(Collected data)
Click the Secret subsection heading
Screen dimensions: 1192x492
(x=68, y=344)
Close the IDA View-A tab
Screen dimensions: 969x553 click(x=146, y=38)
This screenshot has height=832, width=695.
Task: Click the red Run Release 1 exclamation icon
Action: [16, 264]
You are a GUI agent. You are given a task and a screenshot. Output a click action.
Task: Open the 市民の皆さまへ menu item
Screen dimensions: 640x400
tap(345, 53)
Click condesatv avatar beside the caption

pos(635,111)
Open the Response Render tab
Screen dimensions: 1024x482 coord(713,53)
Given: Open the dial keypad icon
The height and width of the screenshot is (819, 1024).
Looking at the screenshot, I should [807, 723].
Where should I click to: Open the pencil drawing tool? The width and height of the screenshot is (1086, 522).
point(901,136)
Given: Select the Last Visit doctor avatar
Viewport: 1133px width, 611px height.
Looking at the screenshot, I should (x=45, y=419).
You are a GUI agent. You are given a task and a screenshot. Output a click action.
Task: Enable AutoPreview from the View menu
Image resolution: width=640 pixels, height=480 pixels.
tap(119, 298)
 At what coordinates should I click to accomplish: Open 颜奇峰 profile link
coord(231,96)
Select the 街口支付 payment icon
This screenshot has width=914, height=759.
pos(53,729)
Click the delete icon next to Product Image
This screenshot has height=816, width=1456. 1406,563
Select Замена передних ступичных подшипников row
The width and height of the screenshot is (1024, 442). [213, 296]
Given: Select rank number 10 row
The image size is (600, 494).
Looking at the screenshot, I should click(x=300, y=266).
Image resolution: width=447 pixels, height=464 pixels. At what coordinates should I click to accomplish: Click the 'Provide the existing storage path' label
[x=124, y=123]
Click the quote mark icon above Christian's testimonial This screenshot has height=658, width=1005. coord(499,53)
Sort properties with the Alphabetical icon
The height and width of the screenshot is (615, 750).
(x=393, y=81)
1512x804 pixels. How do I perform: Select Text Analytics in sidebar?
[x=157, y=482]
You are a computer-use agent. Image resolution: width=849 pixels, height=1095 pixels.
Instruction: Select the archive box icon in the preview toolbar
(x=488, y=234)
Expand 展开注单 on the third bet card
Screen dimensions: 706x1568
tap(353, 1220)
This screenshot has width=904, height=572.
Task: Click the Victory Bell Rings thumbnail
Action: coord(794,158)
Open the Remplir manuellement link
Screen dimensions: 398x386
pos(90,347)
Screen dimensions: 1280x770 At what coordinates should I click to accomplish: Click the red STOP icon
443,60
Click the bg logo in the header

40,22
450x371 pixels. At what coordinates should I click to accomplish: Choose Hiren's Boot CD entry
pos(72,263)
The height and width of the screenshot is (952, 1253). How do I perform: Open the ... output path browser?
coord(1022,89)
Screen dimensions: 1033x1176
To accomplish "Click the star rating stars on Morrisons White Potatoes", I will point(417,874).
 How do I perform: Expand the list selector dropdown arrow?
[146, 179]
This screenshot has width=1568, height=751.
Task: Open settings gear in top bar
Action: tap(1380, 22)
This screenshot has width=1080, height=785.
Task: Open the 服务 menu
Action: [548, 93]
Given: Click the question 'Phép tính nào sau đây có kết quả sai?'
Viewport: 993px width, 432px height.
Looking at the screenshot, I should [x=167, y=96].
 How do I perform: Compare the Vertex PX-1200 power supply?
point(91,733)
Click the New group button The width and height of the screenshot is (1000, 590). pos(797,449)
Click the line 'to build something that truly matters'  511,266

▶ _What you need to do_:
Word for word, copy the line containing "How do I perform: Compare" and each line after it to the end of the records, and nothing besides.

▶ _Final answer_:
 How do I perform: Compare the Vertex PX-1200 power supply?
point(91,733)
Click the New group button The width and height of the screenshot is (1000, 590). pos(797,449)
Click the line 'to build something that truly matters'  511,266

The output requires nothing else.